Permeability Evolution of Shear Failing Chalk Cores under Thermochemical Influence

Summary Development of petroleum reservoirs, including primary depletion of the pore pressure and repressurization during water injection naturally leads to changes in effective stresses of the formations. These changes impose mechanical deformation of the rock mass with subsequent altering of its petrophysical properties. Besides mechanical compaction, chalk reservoirs on the Norwegian Continental Shelf also seem susceptible to mineralogical and textural changes as an effect of the injecting fluid's chemical composition and temperature. Understanding such chemical and thermal effects and how they interplay with the mechanical response to changes in effective stresses could contribute to an improved prediction of permeability development during field life. This article presents results from mechanical testing of chalk cores in triaxial cells allowing systematic combinations of pressure, temperature and injecting fluid, intended to replicate in-situ processes. The sample set consists of water-saturated cores of medium-porosity (32%) outcrop chalk (Niobrara Fm, Kansas). Preliminary results highlight the effect of three different injecting brines (equilibrium sodium chloride NaCl, equilibrium sodium sulphate Na2SO4 and synthetic seawater SSW) at 130°C temperature and low confining pressure (1.2MPa) on the cores’ permeability evolution. Deviatoric loading above yield resulted in a shear failure with a steeply dipping fracture of the core and a simultaneous increase in permeability. This occurred regardless of the brine composition. However, yield and failure stresses were clearly lower in Na2SO4 and SSW test series in comparison to NaCl tests. In addition, the shear failure caused more axial deformation and a higher increase in permeability in these two test series ( Figure 1 ). During creep and unloading, the permeability changes were negligible, such that the end permeability remained higher than the initial values.
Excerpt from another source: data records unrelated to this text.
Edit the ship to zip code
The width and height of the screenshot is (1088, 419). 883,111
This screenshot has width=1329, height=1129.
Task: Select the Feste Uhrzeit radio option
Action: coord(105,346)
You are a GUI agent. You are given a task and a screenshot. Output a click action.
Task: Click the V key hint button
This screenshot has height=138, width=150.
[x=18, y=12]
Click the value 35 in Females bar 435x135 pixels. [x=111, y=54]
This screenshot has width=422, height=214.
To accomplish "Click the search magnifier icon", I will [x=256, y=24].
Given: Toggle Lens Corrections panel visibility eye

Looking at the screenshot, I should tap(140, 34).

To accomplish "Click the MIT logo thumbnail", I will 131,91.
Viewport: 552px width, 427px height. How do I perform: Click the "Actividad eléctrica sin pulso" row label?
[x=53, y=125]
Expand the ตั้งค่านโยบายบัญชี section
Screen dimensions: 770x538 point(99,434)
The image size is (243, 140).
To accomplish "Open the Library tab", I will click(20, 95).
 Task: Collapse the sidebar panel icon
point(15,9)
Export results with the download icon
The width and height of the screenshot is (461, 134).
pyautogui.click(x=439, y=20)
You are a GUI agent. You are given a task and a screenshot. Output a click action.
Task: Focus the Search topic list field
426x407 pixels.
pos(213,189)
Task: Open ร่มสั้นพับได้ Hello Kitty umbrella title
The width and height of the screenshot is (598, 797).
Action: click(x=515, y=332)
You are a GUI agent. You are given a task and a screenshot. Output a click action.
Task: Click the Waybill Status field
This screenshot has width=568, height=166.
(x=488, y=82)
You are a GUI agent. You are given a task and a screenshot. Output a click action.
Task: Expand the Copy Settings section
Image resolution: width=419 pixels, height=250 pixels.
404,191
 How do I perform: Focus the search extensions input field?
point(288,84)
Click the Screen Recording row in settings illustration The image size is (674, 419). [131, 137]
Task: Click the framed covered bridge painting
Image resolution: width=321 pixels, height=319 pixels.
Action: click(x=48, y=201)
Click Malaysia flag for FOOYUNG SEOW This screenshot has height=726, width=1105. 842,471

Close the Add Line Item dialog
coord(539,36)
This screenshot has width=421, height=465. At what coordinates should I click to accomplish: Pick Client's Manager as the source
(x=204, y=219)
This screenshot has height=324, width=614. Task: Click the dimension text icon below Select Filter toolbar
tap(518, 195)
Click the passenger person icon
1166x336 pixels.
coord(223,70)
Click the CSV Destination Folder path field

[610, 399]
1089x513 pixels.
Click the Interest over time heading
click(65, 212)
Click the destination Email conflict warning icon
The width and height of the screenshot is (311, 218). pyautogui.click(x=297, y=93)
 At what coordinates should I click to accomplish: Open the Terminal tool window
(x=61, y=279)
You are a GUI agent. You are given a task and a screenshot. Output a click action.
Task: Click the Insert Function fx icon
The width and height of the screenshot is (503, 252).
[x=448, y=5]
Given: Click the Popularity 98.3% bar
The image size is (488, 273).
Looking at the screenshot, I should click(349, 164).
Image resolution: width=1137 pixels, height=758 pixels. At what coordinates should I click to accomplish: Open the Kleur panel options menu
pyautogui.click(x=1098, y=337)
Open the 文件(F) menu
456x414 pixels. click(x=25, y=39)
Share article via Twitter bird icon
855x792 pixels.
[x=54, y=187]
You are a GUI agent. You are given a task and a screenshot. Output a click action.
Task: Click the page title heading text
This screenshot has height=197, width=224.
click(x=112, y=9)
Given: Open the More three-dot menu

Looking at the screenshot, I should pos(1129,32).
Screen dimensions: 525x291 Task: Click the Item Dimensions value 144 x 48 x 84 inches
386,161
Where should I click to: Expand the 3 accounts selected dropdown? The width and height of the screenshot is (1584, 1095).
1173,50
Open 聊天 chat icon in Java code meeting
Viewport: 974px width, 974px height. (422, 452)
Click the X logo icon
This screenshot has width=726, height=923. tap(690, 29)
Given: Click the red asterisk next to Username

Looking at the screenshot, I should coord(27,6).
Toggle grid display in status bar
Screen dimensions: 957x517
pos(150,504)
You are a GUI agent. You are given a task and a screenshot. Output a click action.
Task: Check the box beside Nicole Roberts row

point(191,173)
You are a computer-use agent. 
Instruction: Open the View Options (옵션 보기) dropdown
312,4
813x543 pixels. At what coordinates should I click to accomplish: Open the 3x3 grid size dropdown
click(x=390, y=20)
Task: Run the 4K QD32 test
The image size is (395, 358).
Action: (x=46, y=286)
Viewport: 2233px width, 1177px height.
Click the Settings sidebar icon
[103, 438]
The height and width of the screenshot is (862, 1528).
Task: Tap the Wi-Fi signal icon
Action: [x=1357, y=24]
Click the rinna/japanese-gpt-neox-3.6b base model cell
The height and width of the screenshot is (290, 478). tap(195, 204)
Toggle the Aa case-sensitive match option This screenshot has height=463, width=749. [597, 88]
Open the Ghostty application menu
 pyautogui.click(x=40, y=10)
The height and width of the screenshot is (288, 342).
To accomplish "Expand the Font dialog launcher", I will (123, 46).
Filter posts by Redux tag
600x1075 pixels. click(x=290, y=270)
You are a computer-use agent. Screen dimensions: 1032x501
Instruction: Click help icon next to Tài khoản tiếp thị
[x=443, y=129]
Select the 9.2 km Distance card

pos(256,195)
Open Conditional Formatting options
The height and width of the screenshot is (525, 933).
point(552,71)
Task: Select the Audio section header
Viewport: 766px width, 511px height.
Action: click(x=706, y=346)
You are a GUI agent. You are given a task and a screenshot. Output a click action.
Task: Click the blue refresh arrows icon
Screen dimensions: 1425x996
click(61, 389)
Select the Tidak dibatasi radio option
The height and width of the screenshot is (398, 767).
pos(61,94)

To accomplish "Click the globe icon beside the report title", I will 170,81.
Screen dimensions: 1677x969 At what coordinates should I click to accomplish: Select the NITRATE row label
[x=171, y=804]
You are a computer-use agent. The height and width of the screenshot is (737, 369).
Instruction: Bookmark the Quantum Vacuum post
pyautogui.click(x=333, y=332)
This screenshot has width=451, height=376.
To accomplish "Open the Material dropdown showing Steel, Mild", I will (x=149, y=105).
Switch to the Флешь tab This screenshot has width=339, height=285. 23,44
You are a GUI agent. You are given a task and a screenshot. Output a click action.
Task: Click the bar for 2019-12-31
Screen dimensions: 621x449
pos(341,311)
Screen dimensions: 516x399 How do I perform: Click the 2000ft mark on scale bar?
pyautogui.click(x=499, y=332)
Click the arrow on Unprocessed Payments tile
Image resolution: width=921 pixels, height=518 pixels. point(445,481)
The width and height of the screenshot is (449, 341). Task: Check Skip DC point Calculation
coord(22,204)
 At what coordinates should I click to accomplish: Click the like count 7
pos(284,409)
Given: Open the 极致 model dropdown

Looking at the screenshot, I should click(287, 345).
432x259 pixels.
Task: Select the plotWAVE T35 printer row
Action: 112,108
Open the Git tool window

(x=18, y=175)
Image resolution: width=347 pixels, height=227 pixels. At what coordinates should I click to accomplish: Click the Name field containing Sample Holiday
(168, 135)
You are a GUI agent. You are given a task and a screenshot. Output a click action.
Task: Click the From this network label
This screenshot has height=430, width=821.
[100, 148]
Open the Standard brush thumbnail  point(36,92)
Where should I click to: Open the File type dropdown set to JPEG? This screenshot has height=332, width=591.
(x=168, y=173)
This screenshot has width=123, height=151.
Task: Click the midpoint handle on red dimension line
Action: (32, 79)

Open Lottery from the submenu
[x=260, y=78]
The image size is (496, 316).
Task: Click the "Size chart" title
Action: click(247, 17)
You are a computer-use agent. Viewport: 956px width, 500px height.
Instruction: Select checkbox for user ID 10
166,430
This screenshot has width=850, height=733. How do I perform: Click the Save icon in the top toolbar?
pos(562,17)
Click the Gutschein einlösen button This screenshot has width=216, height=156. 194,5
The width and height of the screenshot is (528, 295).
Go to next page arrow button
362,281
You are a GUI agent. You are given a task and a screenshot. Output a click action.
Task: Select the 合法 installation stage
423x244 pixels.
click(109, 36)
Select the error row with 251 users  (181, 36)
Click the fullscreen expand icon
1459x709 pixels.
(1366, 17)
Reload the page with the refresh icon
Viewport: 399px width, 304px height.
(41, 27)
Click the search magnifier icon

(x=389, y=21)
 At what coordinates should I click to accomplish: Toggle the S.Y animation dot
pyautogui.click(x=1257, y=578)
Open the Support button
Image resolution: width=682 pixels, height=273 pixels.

Further investigations regarding the combined effects of confining pressure, water chemistry, and temperature on the rock permeability are still ongoing. The results will, together with experimental data from actual reservoir rocks, not only enhance the understanding of the impact of typical water-related IOR techniques, but also improve the accuracy of reservoir predictions, and contribute to finding smarter solutions for future IOR.